EVERETT — The addict’s handwritten letter to his victims was a tidy and remorseful four paragraphs.
He apologized for the “immeasurable suffering my weakness has caused,” referring to his methamphetamine habit.
He wrote of the shame he feels for believing he wasn’t really hurting anyone when he clearly was.
Ryan A. Scott, 42, is a prolific identity thief who has sullied good names and blindsided strangers with debt. He’s left them with the task of cleaning up the mess he made with banks and creditors. One man has been Scott’s victim multiple times over nearly two decades.

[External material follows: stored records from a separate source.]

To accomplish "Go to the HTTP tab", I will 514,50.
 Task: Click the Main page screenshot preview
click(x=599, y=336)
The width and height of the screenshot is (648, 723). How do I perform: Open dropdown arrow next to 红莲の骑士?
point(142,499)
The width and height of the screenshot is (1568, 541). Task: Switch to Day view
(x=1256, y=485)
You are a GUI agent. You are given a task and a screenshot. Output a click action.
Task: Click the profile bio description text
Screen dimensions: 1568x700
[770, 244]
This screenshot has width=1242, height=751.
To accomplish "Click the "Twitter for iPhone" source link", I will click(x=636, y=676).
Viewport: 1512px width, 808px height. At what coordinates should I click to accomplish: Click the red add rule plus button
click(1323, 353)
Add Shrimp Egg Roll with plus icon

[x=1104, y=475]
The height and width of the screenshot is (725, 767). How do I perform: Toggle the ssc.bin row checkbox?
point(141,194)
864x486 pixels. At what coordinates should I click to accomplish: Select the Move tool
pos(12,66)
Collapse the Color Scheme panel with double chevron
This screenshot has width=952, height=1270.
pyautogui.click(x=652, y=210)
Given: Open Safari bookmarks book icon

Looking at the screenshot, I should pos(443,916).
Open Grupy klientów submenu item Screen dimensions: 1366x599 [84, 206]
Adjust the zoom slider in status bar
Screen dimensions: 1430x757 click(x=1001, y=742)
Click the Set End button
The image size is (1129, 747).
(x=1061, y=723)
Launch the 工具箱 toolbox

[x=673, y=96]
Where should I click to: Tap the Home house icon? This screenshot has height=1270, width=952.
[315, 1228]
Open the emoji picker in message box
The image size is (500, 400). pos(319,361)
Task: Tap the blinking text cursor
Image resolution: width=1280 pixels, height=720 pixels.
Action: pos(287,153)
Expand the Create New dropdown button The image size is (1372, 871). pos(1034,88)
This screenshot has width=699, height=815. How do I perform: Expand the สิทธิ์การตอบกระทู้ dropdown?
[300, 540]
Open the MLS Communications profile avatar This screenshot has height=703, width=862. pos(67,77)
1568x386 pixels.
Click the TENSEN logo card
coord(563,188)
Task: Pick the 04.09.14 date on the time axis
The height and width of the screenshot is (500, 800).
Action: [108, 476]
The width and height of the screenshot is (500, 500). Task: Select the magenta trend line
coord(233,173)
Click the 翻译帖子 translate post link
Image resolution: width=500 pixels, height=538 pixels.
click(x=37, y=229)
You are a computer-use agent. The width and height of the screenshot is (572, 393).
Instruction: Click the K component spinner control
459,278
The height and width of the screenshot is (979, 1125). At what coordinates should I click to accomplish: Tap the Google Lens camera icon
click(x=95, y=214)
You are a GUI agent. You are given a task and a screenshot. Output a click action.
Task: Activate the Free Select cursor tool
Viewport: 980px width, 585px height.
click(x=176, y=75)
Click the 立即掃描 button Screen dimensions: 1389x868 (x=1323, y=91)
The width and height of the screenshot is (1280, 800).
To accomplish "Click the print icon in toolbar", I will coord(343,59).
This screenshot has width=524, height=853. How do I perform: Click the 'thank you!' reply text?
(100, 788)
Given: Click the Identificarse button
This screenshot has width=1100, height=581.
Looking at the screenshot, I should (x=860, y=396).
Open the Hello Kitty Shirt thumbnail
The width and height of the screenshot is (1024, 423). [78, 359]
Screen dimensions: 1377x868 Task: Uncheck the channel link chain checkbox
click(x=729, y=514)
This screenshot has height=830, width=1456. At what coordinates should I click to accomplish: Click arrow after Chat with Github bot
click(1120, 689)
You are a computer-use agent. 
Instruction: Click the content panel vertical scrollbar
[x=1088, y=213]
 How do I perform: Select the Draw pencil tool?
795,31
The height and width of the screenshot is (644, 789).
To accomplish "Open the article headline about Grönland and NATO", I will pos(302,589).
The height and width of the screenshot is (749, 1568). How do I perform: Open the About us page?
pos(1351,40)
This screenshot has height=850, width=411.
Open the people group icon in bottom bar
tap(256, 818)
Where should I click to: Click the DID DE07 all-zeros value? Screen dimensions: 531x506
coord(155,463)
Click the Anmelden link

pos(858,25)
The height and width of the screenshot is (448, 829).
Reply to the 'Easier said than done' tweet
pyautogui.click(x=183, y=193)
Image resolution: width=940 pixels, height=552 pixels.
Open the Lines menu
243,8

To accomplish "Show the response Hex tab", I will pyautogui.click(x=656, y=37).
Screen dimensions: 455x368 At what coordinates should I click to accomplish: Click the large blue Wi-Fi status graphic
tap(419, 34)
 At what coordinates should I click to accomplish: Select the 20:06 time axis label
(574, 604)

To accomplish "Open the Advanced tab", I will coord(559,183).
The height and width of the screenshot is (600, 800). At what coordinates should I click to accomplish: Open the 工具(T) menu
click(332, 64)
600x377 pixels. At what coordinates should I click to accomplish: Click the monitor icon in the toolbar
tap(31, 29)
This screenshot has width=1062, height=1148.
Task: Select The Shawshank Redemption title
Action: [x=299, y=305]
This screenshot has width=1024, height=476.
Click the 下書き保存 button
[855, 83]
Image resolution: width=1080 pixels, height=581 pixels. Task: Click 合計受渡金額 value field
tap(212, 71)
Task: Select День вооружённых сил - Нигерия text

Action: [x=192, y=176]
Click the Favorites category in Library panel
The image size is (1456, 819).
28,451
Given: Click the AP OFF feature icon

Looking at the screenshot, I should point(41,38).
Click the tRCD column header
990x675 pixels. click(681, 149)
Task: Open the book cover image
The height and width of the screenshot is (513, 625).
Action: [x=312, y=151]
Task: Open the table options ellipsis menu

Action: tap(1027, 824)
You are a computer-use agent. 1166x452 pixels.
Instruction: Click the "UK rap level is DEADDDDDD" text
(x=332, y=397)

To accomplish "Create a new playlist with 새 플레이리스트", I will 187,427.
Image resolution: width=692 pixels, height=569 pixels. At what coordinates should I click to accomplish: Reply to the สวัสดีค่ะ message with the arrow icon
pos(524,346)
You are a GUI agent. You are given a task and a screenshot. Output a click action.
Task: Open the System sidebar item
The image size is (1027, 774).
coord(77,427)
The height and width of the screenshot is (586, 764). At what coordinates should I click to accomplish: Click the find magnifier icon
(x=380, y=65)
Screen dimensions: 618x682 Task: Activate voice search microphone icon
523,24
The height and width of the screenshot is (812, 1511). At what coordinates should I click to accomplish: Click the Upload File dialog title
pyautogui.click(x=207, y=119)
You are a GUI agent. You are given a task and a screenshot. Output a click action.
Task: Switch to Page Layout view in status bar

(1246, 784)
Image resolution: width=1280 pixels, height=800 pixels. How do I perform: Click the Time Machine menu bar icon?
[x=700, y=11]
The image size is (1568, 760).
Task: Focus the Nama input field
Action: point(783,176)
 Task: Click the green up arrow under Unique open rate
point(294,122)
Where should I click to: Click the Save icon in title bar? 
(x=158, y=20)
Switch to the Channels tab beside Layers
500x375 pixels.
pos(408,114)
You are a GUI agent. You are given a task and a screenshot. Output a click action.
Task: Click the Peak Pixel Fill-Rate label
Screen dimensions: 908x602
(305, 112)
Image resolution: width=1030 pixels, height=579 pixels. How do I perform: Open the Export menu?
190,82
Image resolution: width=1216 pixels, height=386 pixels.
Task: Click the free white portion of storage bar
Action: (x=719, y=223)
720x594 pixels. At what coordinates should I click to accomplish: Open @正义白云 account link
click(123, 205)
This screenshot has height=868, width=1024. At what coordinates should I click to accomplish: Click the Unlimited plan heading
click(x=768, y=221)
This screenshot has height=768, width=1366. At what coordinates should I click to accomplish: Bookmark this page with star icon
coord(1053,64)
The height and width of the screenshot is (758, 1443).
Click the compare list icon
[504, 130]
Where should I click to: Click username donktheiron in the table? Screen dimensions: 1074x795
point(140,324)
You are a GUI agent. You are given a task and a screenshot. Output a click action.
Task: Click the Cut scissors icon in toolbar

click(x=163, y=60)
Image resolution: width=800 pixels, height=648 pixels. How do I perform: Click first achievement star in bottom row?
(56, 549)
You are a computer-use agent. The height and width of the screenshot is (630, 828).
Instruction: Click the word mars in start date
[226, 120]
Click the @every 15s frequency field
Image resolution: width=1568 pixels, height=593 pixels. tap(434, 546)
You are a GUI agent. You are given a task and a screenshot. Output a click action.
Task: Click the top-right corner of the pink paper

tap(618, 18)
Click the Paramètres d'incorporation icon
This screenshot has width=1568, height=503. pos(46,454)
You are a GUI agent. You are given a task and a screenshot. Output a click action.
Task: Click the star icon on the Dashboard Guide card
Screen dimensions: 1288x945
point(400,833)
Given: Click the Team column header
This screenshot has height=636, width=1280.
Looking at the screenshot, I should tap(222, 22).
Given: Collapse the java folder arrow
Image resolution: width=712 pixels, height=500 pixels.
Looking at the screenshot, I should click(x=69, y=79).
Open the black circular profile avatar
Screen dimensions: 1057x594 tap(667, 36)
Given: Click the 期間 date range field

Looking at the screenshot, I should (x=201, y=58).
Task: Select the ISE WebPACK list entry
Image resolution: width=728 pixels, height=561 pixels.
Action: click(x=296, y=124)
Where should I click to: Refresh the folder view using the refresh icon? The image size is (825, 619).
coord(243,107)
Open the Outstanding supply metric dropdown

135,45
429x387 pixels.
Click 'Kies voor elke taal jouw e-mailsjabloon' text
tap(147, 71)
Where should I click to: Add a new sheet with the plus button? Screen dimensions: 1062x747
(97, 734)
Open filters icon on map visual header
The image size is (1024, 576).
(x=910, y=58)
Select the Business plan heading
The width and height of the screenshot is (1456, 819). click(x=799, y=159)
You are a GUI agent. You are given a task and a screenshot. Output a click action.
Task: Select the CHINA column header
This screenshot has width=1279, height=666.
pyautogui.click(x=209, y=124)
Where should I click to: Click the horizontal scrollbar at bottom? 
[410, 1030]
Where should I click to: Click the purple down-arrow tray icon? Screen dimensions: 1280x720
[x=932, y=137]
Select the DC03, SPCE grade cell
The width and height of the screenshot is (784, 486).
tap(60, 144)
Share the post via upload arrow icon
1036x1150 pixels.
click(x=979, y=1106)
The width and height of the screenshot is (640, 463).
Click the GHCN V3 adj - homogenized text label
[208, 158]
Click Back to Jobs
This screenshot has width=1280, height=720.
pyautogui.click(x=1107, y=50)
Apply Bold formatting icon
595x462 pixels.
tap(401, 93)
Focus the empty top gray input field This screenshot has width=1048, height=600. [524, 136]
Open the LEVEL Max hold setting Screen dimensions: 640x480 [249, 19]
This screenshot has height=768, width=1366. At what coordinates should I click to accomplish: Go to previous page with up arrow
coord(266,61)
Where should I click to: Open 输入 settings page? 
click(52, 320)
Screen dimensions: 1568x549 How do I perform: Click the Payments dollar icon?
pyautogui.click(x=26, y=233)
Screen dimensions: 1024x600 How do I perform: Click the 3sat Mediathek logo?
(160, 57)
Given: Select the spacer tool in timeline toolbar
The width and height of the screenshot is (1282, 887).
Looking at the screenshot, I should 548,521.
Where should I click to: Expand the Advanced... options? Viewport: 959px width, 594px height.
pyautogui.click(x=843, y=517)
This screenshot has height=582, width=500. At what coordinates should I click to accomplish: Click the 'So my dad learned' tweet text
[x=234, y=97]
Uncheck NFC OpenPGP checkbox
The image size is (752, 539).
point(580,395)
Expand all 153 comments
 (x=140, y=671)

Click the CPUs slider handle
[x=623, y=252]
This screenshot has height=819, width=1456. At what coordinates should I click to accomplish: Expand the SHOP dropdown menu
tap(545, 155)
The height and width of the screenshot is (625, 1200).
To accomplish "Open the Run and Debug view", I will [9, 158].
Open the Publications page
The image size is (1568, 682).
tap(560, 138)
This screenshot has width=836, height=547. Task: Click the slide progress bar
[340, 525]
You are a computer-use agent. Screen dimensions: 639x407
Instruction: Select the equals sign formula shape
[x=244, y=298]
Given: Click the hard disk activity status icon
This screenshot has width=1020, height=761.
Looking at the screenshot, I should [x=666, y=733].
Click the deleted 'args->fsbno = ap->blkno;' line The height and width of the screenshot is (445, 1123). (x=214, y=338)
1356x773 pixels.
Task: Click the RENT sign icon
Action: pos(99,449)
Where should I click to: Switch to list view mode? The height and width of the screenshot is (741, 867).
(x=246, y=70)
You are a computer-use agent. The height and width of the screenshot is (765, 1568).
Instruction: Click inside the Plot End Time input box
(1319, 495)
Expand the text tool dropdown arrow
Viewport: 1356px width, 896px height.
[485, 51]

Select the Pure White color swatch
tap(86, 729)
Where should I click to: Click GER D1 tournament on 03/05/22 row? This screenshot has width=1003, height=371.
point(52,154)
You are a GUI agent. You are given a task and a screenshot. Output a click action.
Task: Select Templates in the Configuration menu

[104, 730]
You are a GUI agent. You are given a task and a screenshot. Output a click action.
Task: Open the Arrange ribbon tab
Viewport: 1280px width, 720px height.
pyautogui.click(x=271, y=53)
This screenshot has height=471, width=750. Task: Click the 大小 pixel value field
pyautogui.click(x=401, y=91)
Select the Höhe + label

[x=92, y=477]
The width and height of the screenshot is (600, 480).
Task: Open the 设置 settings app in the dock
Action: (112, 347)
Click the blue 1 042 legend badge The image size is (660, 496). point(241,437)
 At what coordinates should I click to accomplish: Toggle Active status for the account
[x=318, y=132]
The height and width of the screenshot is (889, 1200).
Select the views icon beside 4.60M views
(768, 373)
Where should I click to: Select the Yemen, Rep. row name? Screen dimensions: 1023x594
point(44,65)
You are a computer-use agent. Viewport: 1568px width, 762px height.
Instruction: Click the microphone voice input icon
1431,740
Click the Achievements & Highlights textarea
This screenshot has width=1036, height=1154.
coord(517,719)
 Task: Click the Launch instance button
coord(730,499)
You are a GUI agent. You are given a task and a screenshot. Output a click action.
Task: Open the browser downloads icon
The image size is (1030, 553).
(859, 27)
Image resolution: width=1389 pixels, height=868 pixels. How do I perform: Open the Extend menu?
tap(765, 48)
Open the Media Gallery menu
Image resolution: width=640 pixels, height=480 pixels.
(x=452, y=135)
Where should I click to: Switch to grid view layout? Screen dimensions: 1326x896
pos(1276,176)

On Monday, Scott was sentenced to prison. He also was given a break. He faced a standard sentencing range of 22 to 29 months in prison.
Snohomish County Superior Court Judge Thomas Wynne agreed to impose an alternative sentence that allows Scott to spend a little more than a year in prison participating in a drug treatment program followed by another year on community custody.
His court-appointed attorney, Kelly Canary, argued that Scott’s criminal history is directly tied to his drug use. He’d never been given the chance for treatment during previous confinements, she said.
Scott’s apology letter singled out Matthew Frederic. He described him as an “easy and frequent target of my addictive behavior.”
Frederic isn’t ready to forgive Ryan Scott and he most certainly won’t forget him.
The Colorado man has been Scott’s victim on and off for 18 years. Along the way, he’s learned the painful truth about identity theft. A stolen identity can be tucked away for years, only to be misused again and again.
Frederic’s misery started in 1996 with a $15,600 credit card debt on an overdrawn Bank of America account. He had no such account and spent months trying to clear his name.
That summer, Ryan Scott was arrested in Riverside County, Calif. He had documents with Frederic’s name on them, including a statement from the fraudulent credit card.
Scott had worked at an auto dealership where Frederic bought a car. He pilfered personal information Frederic had provided to obtain financing, according to court papers.
In 1997, Scott was arrested by Riverside police — this time for possessing meth and carrying a loaded weapon in public. He tried to pin the rap on Frederic, offering up the other man’s name at booking. Scott’s face and curly locks appear above Matthew Frederic’s name and birth date in the booking photo.
In 1998, Scott was sentenced to more than three years in prison.
His swindling ways weren’t over.
In February 2007, Scott, then 37, was arrested at an Everett casino after passing bad checks. Police found him in possession of credit cards, identification and checks belonging to three people. From the backseat of a patrol car, Scott told an Everett police officer that his name was Matthew Frederic.
Scott was up to his old tricks again last year.
An application on Frederic’s iPhone alerted him of a hit to his credit score. It said he had bought $1,200 in electronics equipment hours earlier from a store in Everett. He soon discovered that there had been a series of attempts to open lines of credit in his name.
In February, Scott — still using meth — tried to obtain a cellular phone account, again masquerading as Matthew Frederic. He presented an employee with a Virginia ID card with his face and Frederic’s name on it. From memory, he jotted down Frederic’s Social Security Card number on the application.
Frederic has spent too many hours trying to defend his name and restore his credit to accept Scott’s contrition. The proof will be in his behavior when he gets out of prison.
“If he is truly sorry, he better not ever do this to me again,” Frederic warned from Colorado on the day Scott was sentenced. “And if he does use my name in vain again, he will pray for the day the cops find him first.”
“We have all heard of Dog the Bounty Hunter,” Frederic said, referring to a burly reality television personality who tracks down criminals who jump bail. “Dog is a nice guy. I wouldn’t be.”